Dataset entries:
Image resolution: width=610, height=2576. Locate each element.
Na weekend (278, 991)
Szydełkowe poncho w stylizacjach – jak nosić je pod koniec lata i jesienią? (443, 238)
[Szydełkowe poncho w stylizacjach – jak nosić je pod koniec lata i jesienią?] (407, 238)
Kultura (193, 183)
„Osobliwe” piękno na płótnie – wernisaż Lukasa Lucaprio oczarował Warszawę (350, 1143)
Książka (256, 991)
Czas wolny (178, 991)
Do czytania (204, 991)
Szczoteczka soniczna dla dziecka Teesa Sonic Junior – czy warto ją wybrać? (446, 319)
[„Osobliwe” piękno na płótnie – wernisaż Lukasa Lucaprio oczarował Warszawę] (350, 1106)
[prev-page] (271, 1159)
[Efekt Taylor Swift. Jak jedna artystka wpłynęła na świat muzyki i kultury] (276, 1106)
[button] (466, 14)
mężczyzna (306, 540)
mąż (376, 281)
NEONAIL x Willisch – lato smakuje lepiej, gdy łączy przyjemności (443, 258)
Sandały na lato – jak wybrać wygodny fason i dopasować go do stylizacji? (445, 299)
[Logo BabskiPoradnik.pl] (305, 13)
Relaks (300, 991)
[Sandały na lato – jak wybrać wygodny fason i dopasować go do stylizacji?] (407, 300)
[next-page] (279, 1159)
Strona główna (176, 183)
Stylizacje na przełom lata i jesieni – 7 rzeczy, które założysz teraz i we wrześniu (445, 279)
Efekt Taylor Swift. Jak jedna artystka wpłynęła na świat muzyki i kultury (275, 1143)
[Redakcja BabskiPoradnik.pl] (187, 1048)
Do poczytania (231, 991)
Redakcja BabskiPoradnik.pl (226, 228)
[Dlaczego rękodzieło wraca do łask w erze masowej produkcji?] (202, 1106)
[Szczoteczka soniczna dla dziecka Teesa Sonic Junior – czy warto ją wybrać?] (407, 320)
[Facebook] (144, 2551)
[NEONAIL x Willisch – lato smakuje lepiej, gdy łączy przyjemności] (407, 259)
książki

DIRECTIONS FOR THIS TASK: Set down again, word for word, the stretch of records from the line with "[prev-page] (271, 1159)" to the line with "Strona główna (176, 183)", both of those lines included.

OUTPUT OF THE EXERCISE:
[prev-page] (271, 1159)
[Efekt Taylor Swift. Jak jedna artystka wpłynęła na świat muzyki i kultury] (276, 1106)
[button] (466, 14)
mężczyzna (306, 540)
mąż (376, 281)
NEONAIL x Willisch – lato smakuje lepiej, gdy łączy przyjemności (443, 258)
Sandały na lato – jak wybrać wygodny fason i dopasować go do stylizacji? (445, 299)
[Logo BabskiPoradnik.pl] (305, 13)
Relaks (300, 991)
[Sandały na lato – jak wybrać wygodny fason i dopasować go do stylizacji?] (407, 300)
[next-page] (279, 1159)
Strona główna (176, 183)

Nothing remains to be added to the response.